Soft footfalls reached his ears, somewhat quicker than a human would naturally walk. A moment later, he could pick out the rhythm of the gait and the careful steps. He was well versed on all things dangerous, and the approaching individual was one of the more dangerous things in the world.
Darius. A cunning elder vampire who was way too deeply involved in Emery’s affairs.
Judging from the overcast sky and short days, he guessed it to be about four or four thirty in the afternoon. Evening had replaced the day.

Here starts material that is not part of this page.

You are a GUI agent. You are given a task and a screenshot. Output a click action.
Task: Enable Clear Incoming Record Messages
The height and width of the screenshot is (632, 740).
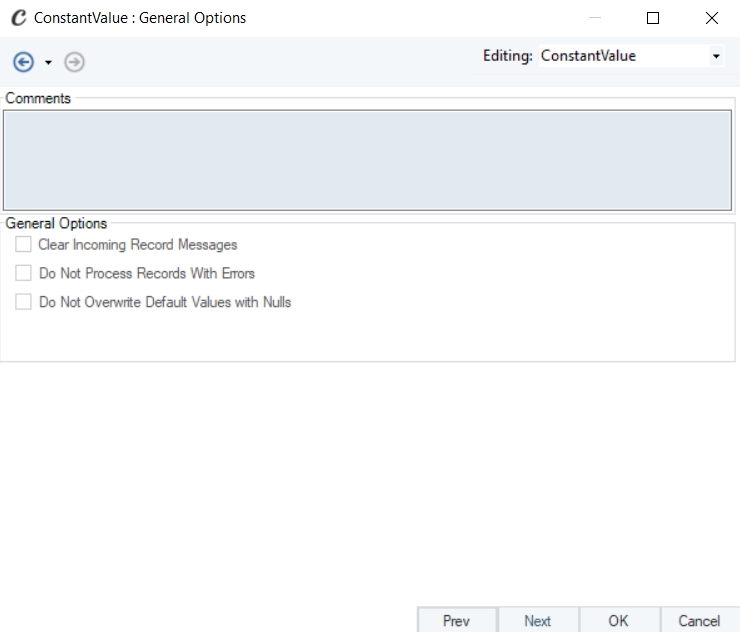pyautogui.click(x=24, y=245)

Penny and Reagan would be finishing up with paperwork about now, Penny sour about whatever had happened, and Reagan likely filled with pride that her training buddy had come up with unique and airtight spells. The two of them were as effective as they were hilariously predictable. He got endless enjoyment out of listening to their squabbles.

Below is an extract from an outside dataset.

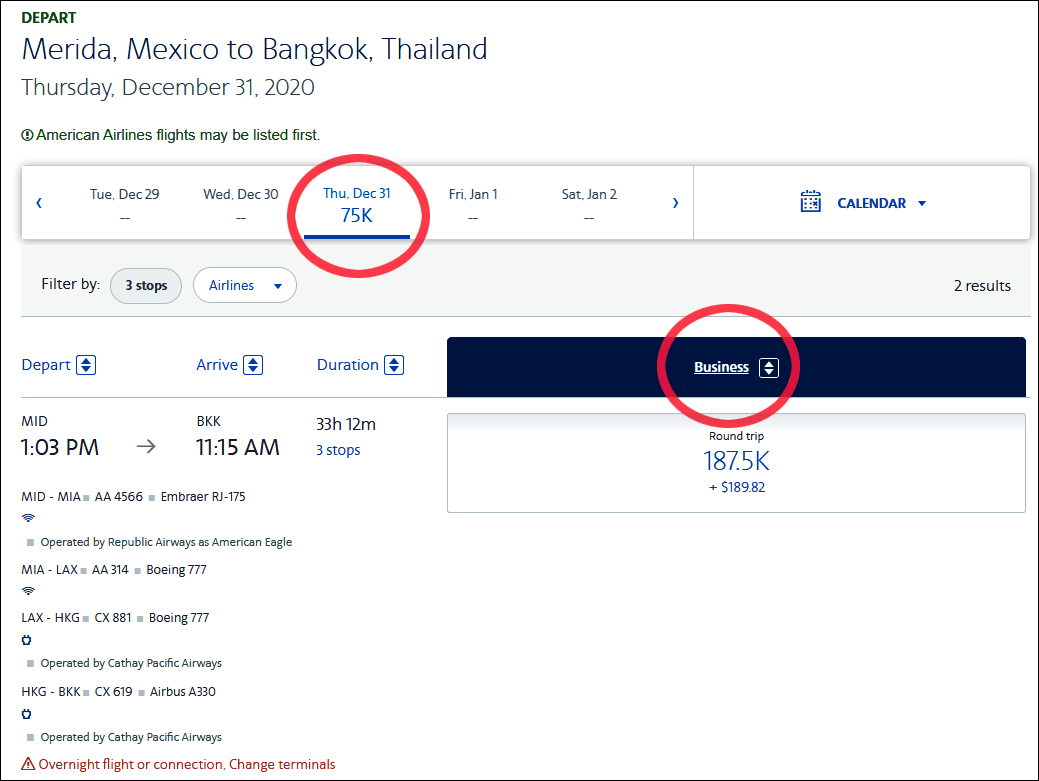Choose the 187.5K round trip fare
Screen dimensions: 1039x781
point(736,463)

“Black thoughts?” Darius asked quietly, setting down the chair he’d grabbed from their rental house across the road. Emery sat on one just like it.
“Just reflecting on my life choices.” Emery took a sip of his whiskey and leaned back.

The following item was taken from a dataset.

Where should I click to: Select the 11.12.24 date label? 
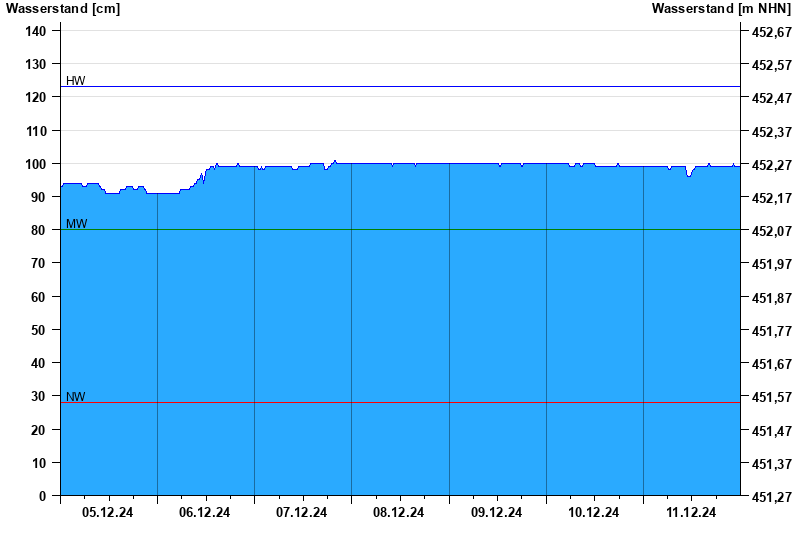pyautogui.click(x=691, y=512)

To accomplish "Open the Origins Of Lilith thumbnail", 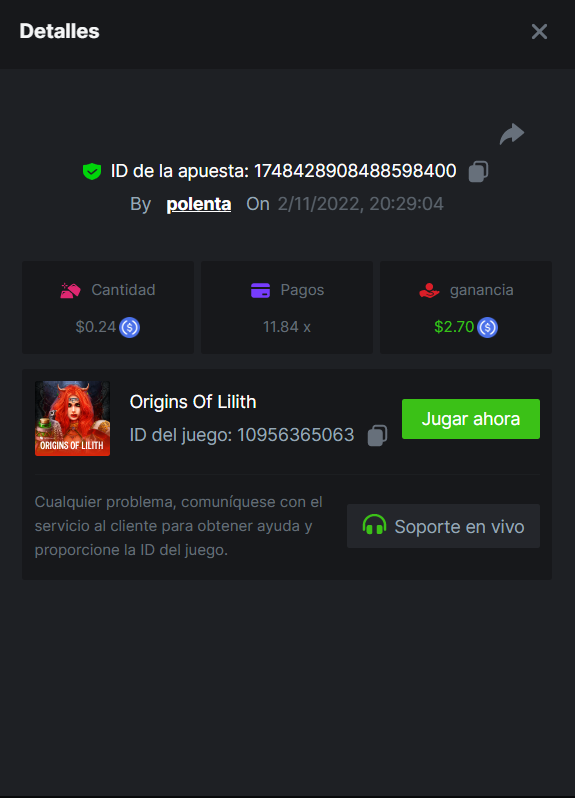I will coord(72,418).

“Dwelling, as Penny would call it?”
Emery huffed out a laugh. The vampire couldn’t actually pick thoughts from his head, but he was so good at reading body language, mood, and situational cues that it practically came to the same thing. “It’s easy to blame myself for what the Guild has become. For years they were merely festering, but I resurfaced, raised havoc, and suddenly they’re spreading like a virus. In just a few months they’ve claimed a couple dozen new cities around the world and a host of new talent. The mages who vocally oppose their methods are being slaughtered. If I’d left the whole thing alone, the darker magic wouldn’t be spreading, and innocent mages wouldn’t be in jeopardy. Penny would be so much safer. It’s a lot to feel accountable for.”
“Pardon me for a moment.” Darius stood up and zipped off so fast that Emery had woven together a spell before realizing he’d been startled. Usually when an elder vampire moved that fast, he was two seconds from ripping out a throat. A moment later, though, Darius was sitting down again with a snifter filled with a deep brown liquid.
Apparently they were about to have a man-to-man chat. No doubt Darius would use it as an opportunity to glean information. You could never trust a vampire, and elder vampires were the worst kind.